Your goal:
Below, write out word for word every line of the records from the line containing "The height and width of the screenshot is (136, 216)." through the line containing "pos(35,215)", including both of those lines.

Source records:
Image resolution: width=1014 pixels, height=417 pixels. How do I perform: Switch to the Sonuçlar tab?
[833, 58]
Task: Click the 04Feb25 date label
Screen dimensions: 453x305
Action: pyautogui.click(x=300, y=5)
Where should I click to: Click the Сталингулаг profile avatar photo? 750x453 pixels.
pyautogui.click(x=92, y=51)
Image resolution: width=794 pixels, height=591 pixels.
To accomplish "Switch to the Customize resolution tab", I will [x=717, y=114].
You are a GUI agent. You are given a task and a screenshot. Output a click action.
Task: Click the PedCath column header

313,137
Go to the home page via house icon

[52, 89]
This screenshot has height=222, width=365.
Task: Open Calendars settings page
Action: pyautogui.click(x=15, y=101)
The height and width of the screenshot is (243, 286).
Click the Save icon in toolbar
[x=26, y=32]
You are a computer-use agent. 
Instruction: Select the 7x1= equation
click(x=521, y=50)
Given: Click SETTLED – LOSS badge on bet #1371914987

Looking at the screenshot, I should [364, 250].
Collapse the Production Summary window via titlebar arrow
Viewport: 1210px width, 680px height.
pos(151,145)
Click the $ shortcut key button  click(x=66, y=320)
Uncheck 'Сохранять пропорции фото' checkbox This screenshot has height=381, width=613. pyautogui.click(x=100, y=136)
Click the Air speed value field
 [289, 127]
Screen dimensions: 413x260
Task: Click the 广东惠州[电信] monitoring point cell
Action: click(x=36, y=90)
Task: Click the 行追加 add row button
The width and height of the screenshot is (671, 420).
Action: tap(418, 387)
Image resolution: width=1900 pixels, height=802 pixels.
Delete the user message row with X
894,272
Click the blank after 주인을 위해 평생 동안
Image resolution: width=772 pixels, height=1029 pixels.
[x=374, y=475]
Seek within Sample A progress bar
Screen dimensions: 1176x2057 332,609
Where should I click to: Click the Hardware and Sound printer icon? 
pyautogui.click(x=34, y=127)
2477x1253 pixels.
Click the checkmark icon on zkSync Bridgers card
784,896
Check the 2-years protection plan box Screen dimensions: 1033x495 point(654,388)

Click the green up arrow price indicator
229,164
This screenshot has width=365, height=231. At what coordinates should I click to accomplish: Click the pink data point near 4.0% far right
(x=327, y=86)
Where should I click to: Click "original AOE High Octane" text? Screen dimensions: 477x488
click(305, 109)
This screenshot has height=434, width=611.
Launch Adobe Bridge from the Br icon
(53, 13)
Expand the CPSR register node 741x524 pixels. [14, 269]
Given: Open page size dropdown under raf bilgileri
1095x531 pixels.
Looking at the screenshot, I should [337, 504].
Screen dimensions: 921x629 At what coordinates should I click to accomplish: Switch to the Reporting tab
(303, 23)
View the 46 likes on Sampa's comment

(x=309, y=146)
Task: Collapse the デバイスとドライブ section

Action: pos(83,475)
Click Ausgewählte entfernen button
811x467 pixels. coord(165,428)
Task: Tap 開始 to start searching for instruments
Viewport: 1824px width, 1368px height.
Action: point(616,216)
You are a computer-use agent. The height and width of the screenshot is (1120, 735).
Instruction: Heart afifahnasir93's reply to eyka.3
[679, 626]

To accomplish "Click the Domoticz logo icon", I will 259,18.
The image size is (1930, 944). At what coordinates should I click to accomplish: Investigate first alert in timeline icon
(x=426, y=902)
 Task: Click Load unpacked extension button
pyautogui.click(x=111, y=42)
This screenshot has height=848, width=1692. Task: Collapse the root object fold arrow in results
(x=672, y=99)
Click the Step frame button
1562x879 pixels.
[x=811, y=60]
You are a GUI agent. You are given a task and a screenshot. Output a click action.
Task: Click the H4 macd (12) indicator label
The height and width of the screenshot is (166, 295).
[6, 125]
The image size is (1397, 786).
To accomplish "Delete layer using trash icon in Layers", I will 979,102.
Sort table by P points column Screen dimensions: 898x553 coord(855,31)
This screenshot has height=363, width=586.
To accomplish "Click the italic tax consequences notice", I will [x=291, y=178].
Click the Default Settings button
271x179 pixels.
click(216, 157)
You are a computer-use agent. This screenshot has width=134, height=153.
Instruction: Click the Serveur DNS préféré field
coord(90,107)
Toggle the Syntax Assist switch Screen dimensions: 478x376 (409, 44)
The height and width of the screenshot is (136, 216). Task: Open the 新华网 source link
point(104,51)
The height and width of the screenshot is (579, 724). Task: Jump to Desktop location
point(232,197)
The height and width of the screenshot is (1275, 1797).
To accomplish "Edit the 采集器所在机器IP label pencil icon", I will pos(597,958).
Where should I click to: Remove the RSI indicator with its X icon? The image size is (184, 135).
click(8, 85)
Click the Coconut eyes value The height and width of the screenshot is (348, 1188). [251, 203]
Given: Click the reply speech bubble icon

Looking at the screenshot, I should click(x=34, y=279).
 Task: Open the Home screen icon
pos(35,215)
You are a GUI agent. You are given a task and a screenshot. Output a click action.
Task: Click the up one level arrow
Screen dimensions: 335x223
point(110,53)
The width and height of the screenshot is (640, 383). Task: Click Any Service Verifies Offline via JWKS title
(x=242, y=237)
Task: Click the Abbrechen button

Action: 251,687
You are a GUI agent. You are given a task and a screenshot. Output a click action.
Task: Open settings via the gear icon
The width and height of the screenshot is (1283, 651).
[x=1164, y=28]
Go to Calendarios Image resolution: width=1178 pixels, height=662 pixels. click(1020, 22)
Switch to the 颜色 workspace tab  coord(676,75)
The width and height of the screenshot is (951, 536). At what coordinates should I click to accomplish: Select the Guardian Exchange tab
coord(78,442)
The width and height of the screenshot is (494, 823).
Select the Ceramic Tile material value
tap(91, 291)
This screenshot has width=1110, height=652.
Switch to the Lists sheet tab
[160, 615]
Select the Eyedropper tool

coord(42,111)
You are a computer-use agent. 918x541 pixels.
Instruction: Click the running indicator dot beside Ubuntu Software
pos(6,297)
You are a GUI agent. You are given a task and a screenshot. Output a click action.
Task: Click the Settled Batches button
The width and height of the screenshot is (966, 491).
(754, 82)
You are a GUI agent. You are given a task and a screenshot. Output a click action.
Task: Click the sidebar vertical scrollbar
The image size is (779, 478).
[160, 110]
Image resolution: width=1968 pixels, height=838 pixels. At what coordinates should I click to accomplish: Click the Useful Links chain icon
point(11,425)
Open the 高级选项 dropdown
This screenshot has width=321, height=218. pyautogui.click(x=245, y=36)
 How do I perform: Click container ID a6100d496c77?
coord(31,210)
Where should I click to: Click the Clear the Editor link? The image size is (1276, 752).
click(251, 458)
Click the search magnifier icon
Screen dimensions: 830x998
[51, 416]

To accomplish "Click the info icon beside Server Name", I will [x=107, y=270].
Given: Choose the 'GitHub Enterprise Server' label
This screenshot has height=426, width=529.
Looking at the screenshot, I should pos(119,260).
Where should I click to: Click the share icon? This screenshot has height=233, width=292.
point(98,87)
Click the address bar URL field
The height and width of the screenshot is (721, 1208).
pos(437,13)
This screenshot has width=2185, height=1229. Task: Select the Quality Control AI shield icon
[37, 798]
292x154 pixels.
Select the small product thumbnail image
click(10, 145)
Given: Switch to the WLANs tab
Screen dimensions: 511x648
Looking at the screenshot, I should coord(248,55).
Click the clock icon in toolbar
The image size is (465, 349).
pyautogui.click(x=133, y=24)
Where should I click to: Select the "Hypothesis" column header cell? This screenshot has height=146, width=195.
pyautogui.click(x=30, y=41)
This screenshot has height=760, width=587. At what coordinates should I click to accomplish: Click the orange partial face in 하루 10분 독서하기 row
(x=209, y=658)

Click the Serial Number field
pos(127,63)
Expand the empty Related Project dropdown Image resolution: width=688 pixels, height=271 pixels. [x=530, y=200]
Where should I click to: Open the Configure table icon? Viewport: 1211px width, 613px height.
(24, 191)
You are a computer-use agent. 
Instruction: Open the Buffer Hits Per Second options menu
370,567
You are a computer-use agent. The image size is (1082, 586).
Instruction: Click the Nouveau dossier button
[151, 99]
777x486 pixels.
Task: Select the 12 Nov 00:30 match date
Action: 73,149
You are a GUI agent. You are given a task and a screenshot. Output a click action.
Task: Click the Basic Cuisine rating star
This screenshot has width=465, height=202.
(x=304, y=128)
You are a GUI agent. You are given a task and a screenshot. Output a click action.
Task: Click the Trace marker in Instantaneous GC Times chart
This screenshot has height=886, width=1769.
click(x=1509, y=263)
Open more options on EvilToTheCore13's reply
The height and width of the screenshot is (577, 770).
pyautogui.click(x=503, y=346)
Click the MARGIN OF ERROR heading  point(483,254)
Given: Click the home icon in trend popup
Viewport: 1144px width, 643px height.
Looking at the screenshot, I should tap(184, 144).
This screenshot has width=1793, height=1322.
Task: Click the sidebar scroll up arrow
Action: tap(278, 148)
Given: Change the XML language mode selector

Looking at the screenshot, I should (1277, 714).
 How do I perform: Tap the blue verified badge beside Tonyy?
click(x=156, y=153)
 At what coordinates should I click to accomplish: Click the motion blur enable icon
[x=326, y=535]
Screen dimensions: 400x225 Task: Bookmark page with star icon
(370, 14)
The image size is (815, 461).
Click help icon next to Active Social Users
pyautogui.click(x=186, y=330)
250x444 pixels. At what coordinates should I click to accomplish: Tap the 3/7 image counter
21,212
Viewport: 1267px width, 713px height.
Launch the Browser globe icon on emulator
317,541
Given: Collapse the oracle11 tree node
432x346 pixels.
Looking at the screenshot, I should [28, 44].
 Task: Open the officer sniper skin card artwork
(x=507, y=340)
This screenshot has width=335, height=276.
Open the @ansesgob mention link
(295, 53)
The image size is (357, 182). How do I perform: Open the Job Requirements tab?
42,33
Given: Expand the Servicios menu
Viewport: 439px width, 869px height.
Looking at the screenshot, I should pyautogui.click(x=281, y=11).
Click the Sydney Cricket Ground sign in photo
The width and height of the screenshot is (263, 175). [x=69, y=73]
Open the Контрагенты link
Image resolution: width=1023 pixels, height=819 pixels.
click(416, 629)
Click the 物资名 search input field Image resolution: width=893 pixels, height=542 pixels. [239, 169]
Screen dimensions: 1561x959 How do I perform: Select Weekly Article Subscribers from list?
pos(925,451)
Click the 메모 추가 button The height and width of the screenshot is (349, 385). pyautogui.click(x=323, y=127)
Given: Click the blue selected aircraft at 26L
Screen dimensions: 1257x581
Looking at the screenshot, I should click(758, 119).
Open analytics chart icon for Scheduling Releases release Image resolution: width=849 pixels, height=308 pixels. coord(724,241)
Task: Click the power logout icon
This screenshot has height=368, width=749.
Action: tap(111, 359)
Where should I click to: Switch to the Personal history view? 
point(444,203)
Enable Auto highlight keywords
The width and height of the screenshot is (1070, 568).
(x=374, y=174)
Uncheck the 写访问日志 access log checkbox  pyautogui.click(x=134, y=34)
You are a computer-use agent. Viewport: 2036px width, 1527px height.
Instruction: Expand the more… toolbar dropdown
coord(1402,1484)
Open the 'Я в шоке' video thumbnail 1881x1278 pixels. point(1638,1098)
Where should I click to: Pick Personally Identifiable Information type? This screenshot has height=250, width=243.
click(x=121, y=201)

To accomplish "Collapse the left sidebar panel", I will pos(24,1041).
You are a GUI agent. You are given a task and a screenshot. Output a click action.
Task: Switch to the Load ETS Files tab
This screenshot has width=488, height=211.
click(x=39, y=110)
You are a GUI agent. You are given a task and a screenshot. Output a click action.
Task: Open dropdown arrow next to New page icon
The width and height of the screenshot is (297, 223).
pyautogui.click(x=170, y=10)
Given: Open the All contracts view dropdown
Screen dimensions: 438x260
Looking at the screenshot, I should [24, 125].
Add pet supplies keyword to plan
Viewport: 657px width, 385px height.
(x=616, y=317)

Correct answer:
The height and width of the screenshot is (136, 216). Task: Open the 新华网 source link
point(104,51)
The height and width of the screenshot is (579, 724). Task: Jump to Desktop location
point(232,197)
The height and width of the screenshot is (1275, 1797).
To accomplish "Edit the 采集器所在机器IP label pencil icon", I will pos(597,958).
Where should I click to: Remove the RSI indicator with its X icon? The image size is (184, 135).
click(8, 85)
Click the Coconut eyes value The height and width of the screenshot is (348, 1188). [251, 203]
Given: Click the reply speech bubble icon

Looking at the screenshot, I should click(x=34, y=279).
 Task: Open the Home screen icon
pos(35,215)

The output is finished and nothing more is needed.